Given exercise a: Write out, word for word, the stretch of the page on quantizing neural machine translation models from "# Table of Contents" through "of the model](#Evaulation-of-the-model)".

# Quantizing Neural Machine Translation Models

We continue our quest to quantize every Neural Network!  
On this chapter: __Google's Neural Machine Translation model__.  
A brief summary - using stacked LSTMs and attention mechanism, this model encodes a sentence into a list of vectors and then decodes it to the other language tokens until an end token is reached.  
To read more - refer to <a id="ref-1" href="#cite-wu2016google">Google's paper</a>.

# Table of Contents
* [Quantizing Neural Machine Translation Models](#Quantizing-Neural-Machine-Translation-Models)
	* [Getting the resources](#Getting-the-resources)
	* [Loading the model](#Loading-the-model)
	* [Evaulation of the model](#Evaulation-of-the-model)
	* [Quantizing the model](#Quantizing-the-model)
		* [Collecting the statistics](#Collecting-the-statistics)
		* [Defining the Quantizer](#Defining-the-Quantizer)
		* [Quantizing the model](#Quantizing-the-model)
		* [Evaluating the quantized model](#Evaluating-the-quantized-model)

Supplied records:
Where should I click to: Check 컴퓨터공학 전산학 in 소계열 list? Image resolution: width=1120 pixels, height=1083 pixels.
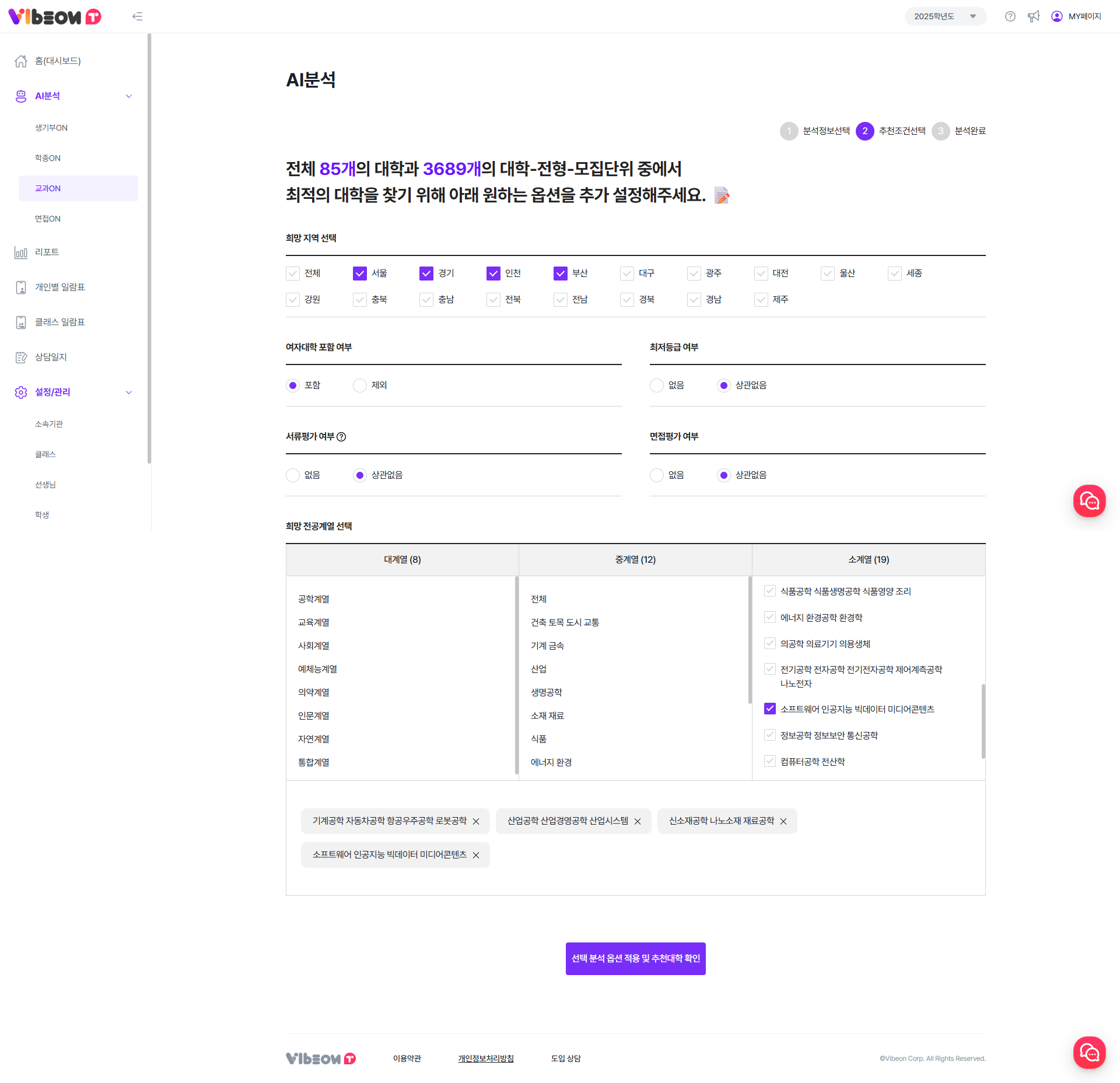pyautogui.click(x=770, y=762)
==
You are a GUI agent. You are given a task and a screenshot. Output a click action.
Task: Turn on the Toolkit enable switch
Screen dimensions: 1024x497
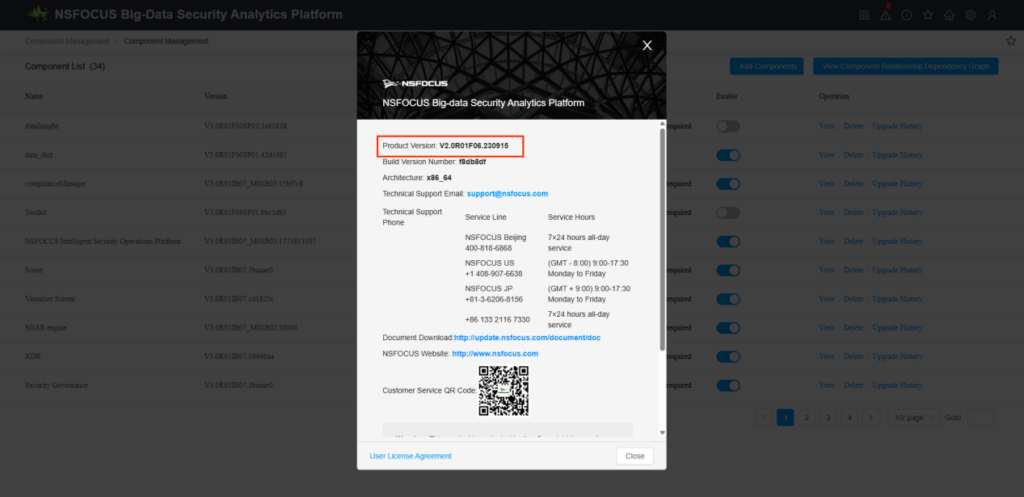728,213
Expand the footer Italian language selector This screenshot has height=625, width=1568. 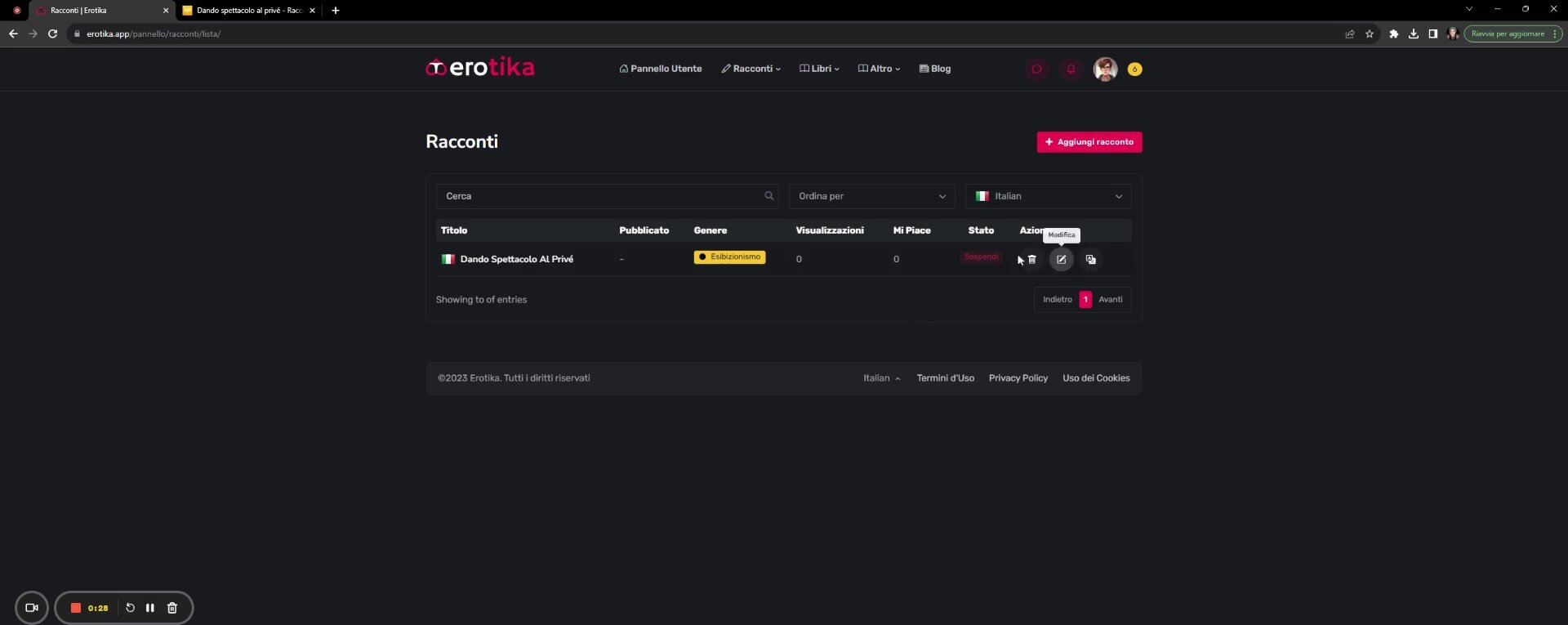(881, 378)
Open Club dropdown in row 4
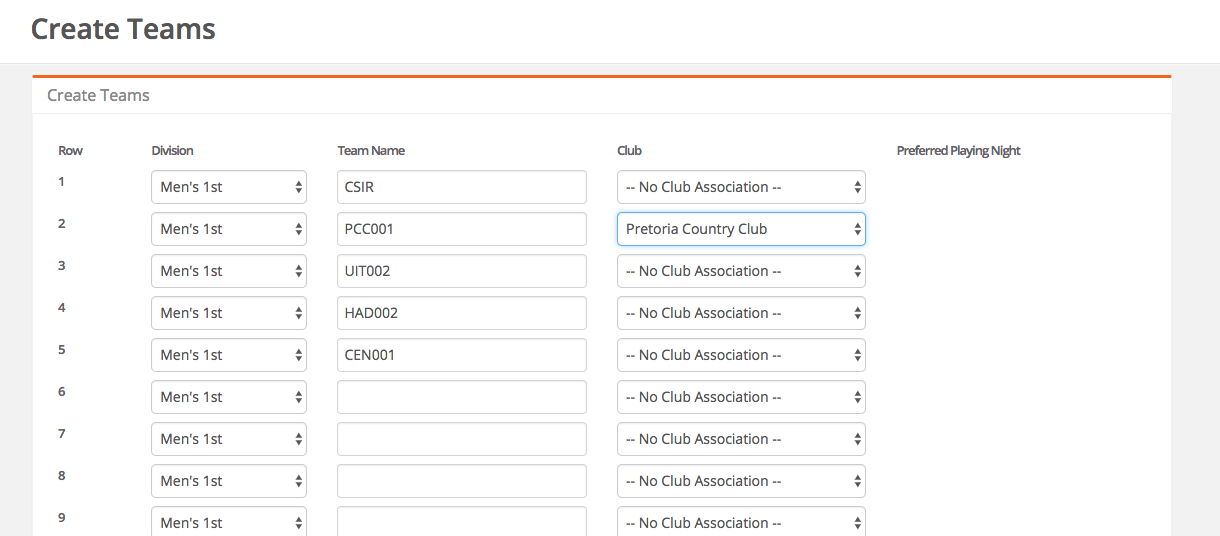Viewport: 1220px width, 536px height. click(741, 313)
==
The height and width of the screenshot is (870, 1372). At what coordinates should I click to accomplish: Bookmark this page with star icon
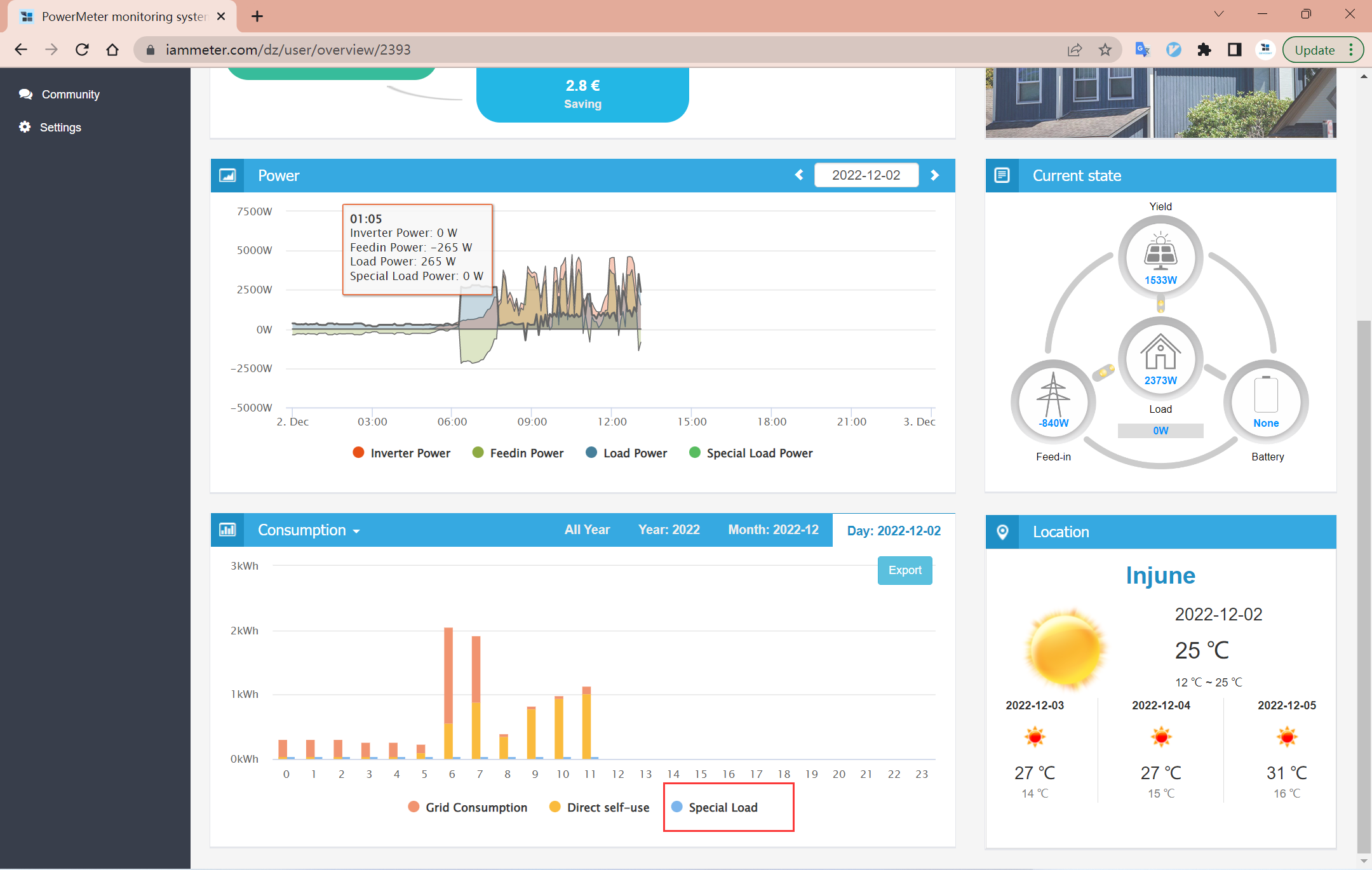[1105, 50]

Given exercise b: Repeat the stretch of rows from the line containing "Where should I" through the line containing "pyautogui.click(x=770, y=762)", both included, word for word and without the pictures.

Result a:
# Table of Contents
* [Quantizing Neural Machine Translation Models](#Quantizing-Neural-Machine-Translation-Models)
	* [Getting the resources](#Getting-the-resources)
	* [Loading the model](#Loading-the-model)
	* [Evaulation of the model](#Evaulation-of-the-model)

Result b:
Where should I click to: Check 컴퓨터공학 전산학 in 소계열 list? Image resolution: width=1120 pixels, height=1083 pixels.
pyautogui.click(x=770, y=762)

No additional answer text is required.